* [Material to process]:
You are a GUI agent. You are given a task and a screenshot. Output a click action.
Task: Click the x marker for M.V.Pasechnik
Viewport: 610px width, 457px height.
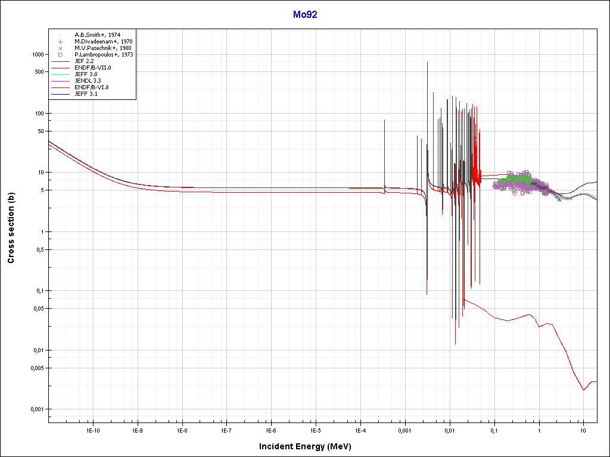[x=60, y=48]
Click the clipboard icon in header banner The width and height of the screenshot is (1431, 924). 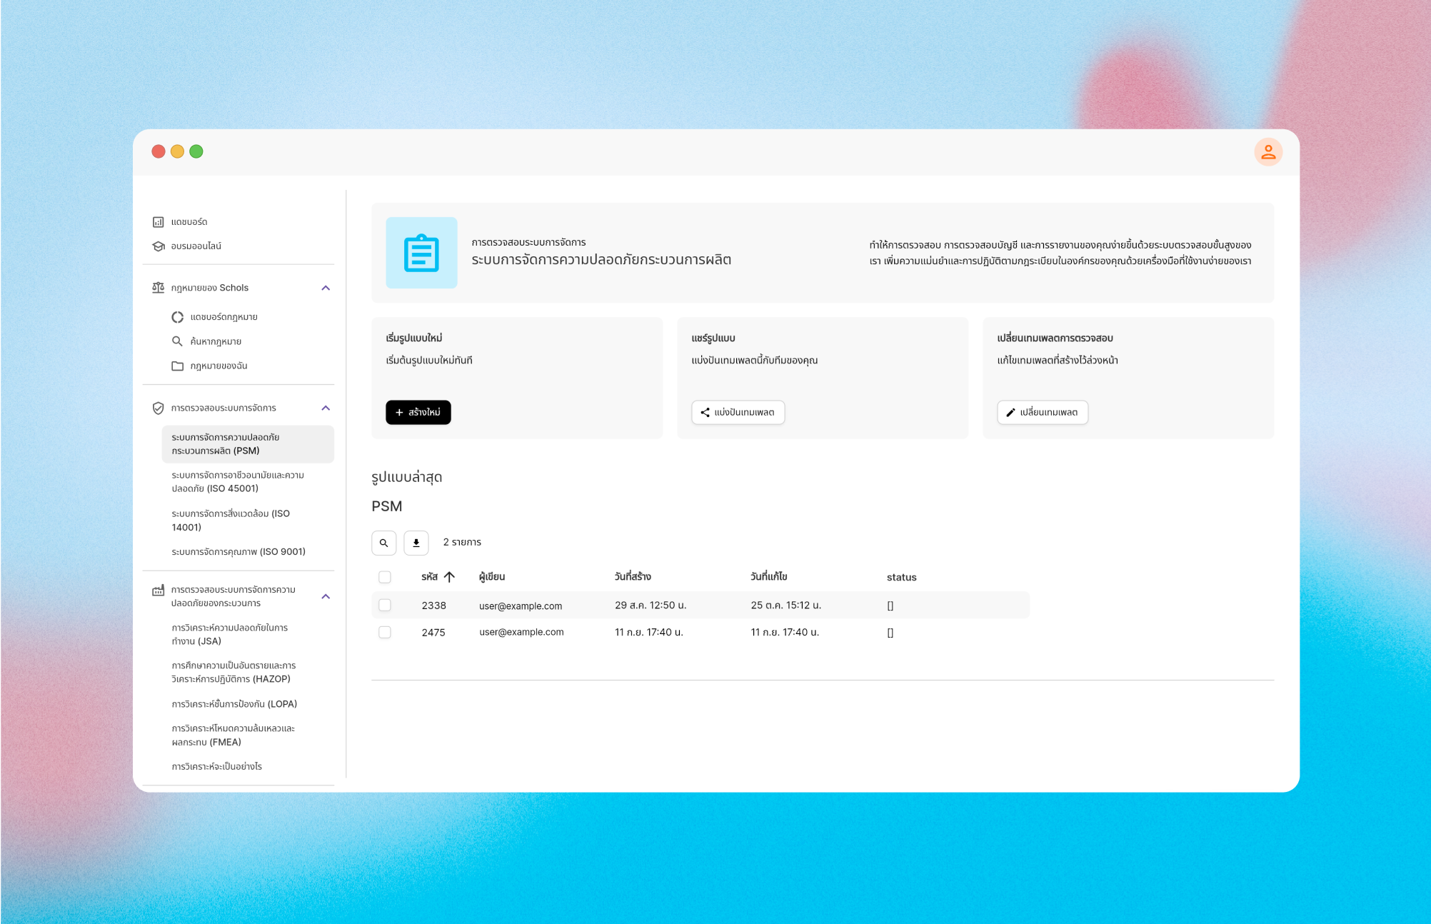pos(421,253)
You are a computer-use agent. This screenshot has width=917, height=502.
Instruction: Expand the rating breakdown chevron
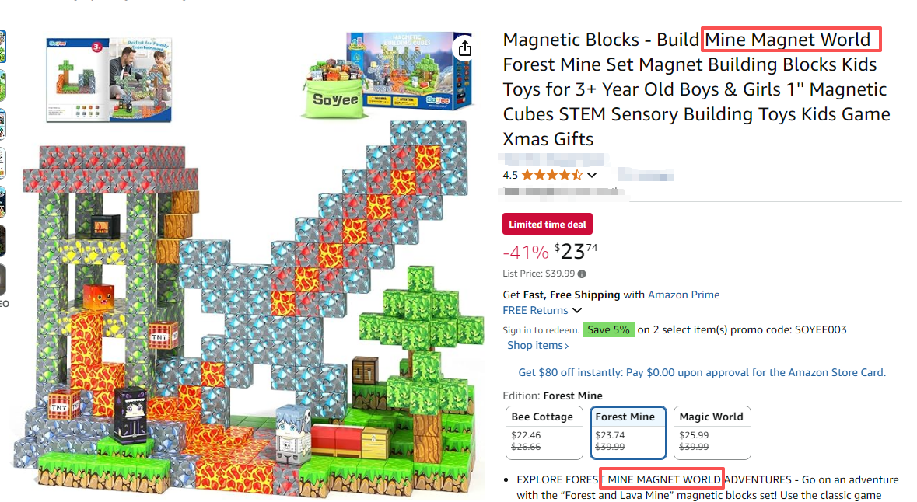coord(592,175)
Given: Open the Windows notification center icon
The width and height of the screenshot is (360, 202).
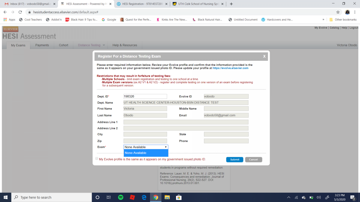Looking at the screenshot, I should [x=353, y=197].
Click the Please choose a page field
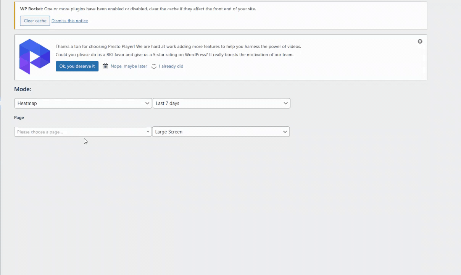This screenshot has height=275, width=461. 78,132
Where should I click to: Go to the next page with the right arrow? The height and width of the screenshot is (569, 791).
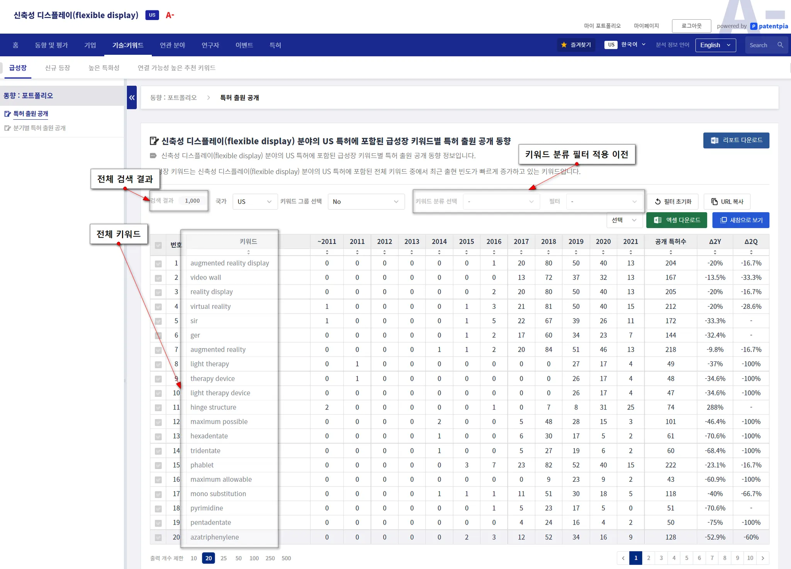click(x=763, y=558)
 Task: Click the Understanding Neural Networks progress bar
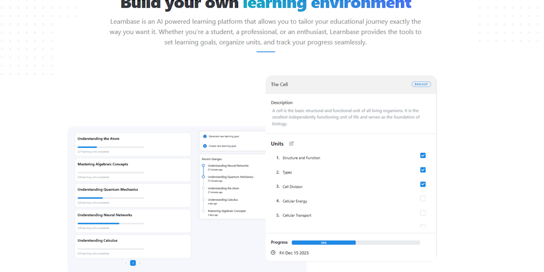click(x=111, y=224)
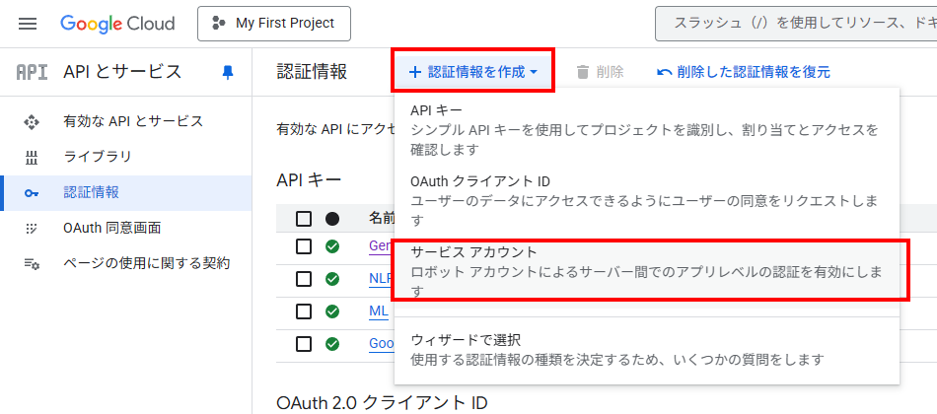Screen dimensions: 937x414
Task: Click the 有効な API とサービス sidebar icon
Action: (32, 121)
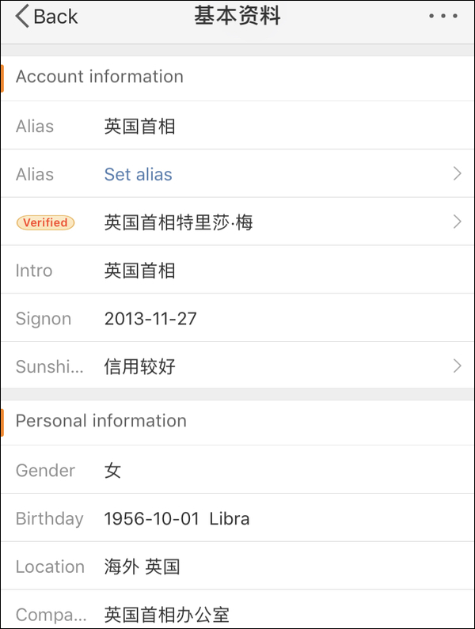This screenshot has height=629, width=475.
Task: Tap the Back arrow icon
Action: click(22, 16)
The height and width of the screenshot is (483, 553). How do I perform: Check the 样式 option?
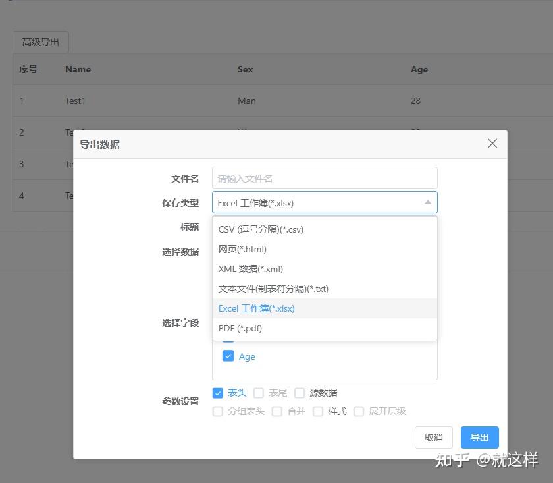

* [Stated goal]: Render everything from the line containing "Given: Open the" down to the end of the listing as a numbered list, skipping blank lines. Leave the pictures out.

* [Task response]:
1. Given: Open the Windows notification center icon
2. The width and height of the screenshot is (360, 202).
3. Looking at the screenshot, I should [x=353, y=197].
4. Click the Please choose a page field
5. This screenshot has height=275, width=461. 78,132
6. Where should I click to: Go to the next page with the right arrow? The height and width of the screenshot is (569, 791).
7. click(x=763, y=558)
8.  Task: Click the Understanding Neural Networks progress bar
9. click(x=111, y=224)
10. Screen dimensions: 937x414
11. Task: Click the 有効な API とサービス sidebar icon
12. Action: (32, 121)
13. This screenshot has height=629, width=475.
14. Task: Tap the Back arrow icon
15. Action: click(22, 16)
16. The height and width of the screenshot is (483, 553). How do I perform: Check the 样式 option?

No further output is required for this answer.